We last spoke about why coaches need to bring conversations about ethics to the front burner; in particular we spoke about boundary management. So, what does ethics in action look like?
- Clients can develop an unconscious wish for their coach to be the ideal parent, friend or partner they never had – one who would make their childhood wishes come true! The coach needs to find the balance between being completely aloof from the client (something that is not possible nor desirable) and trying to fulfill the client’s desire to be loved and accepted. This involves being clear about and maintaining a role boundary: What is it that I as a coach really do?
- Both time and space have boundaries. Coaches need to define session time and limits, and establish guidelines for when their clients can access them. It is easy for coaches to extend sessions and to allow clients to call them as and when they are needed outside the contracted session limits (perhaps more in Asian cultures?). This is a boundary crossing (other than in exceptional situations) that may lead to dependence and dilution of the professional frame.
- In term of space, coaching session done at home, or in a park, or in a car are at risk of boundary space violations as they can bring in an air of informality that may not be beneficial. What other risks can arise if these space violations continue?

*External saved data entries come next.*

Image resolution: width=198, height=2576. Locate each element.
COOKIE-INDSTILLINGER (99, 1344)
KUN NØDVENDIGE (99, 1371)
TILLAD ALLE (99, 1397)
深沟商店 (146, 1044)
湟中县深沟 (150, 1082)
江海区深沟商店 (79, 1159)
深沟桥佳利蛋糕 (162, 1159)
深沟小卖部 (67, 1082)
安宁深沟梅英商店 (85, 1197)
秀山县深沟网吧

- Inability to ask for money or to collect it from a client is a boundary issue too. Coaching is professional work and not collecting agreed fees or letting debts mount is a boundary crossing (pro bono work is an exception naturally).
- Self-disclosure is another area that needs to be thought through carefully. In many Asian cultures, the level of self-disclosure is quite different compared to what might be considered appropriate in a Western culture. Inappropriate self-disclosure runs the risk of shifting focus away from the client and on to the coach. It can also create a level of intimacy that may not be helpful for the coaching alliance.
- The language a coach uses is another area that can create unnecessary familiarity or intimacy, thereby taking away from the professional frame of the relationship. While being appropriate to culture and context, the coach needs to be sensitive that the language used does move the relationship to a social friendship. Be even more alert in written communication (emails and sms) with your clients!
In addition to some of the above, many other areas can be at high risk for boundary crossing or violation in the coaching space (such as gift giving, visiting client’s home for family events, social engagements with a client…) Ethical practice for coaches starts with an awareness that these are flash points that can have unintended consequences despite the coach having good intentions at the start. Perhaps, other than the mandate to avoid any form of boundary violation that involves sexual misconduct, coaches need to think about the range and impact within which they choose to operate. Professional coaching associations such as the ICF have a code of ethics that provide a useful frame for the coaching alliance. The challenge is to apply this frame in our practice. Reflection on our practice, conversations with peers, and coaching supervision are necessary elements of ethical practice for coaches.
Gutheil, T. G., & Gabbard, G. O. (1993). The concept of boundaries in clinical practice: Theoretical and risk-management dimensions. American Journal of Psychiatry, 150, 188-196.